Biggest threat to apes
"For smugglers, a great ape can be more profitable than marijuana," says the New Scientist. "Once, apes were killed for bush meat and turned up on butchers' slabs across Africa. Now they are lucrative contraband, captured live and whisked on private airlines from remote landing strips in the African bush to amusement parks and the private collections of drug lords, tycoons and dictators in China, the Middle East and southeast Asia. This trade is now a greater threat to the survival of great apes than either bush meat or the destruction of their forest habitat, a study by the UN Environment Program concludes."
Get a boost from spring
"The Mozart Effect – the notion that listening to certain pieces of classical music can boost one's brainpower – was initially embraced, widely popularized, and then largely debunked," writes Tom Jacobs in Pacific Standard magazine. " Now, new research from Britain has found cognitive benefits from listening to one of the most popular pieces in the repertoire: Vivaldi's The Four Seasons. In an experiment, the work's evocative Spring section, 'particularly the well-recognized, vibrant, emotive and uplifting first movement, had the ability to enhance mental alertness and brain memories of attention and memory,' reports Northumbria University psychologist Leigh Riby. He describes his study in the journal Experimental Psychology."
Snow sculpture gets ticket
"Traffic wardens slipped up in Germany when they left a parking ticket – on a full-sized snow sculpture of a Volkswagen Beetle," says Orange Co. UK. "Pranksters had built the car overnight in a no-parking zone in Aachen, complete with outlines for its headlights, windshields and even the distinctive VW badge on the hood. 'It was incredibly realistic looking. It looked like you could get into it and drive way once you'd swept the snow off,' said one local. The wardens eventually realized they'd been had when they tried to scrape the snow off the licence plate and found there was no plate, just snow."
Fake fingers fool clock
A doctor in Sao Paulo, Brazil, was arrested after being caught in the act of using fake fingers made of silicone and imprinted with real fingerprints to defraud a hospital's biometric punch-in clock, reports Associated Press. The O Globo newspaper says the doctor, Thauane Nunes Ferreira, was detained and released Sunday. Police said the suspect confessed to using different fake fingers bearing the prints of 11 fellow doctors and 20 nurses to pretend they were showing up to work five overnight shifts each month instead of just one. Ferreira will face a charge of falsifying a public document and could get two to six years in prison.

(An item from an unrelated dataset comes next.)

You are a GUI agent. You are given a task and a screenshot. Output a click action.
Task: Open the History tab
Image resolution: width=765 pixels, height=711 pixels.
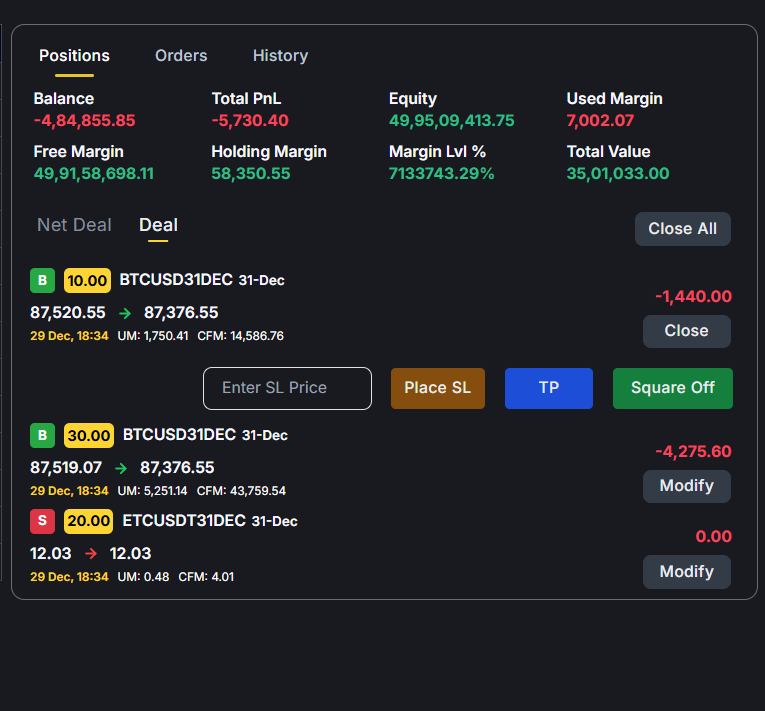pos(280,56)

Monster insects on the way
"One of the most ferocious insects you've ever heard of – it's the size of a quarter – is set to invade Florida this summer," reports Live Science. The Sunshine State can expect to see an explosion of shaggy-haired gallinippers, a type of giant mosquito. "As insects go, gallinippers are particularly formidable. Their eggs lie dormant for years, awaiting the floodwaters that will enable them to hatch. Even in their larval stage, gallinippers are so tough they'll eat tadpoles and other small aquatic prey. And as adults, the voracious pests feed day and night. … Their bodies are strong enough to bite through clothing, and they're known to go after pets, wild animals and even fish."
Go for a walk
"Americans are more sedentary than ever, government surveys show," reports The Wall Street Journal. People on average "take 5,117 steps a day, according to a 2010 study. … A good daily goal, by contrast, is 10,000 steps, according to the American Heart Association and other experts."
Thought du jour
"It is far more difficult to be simple than to be complicated."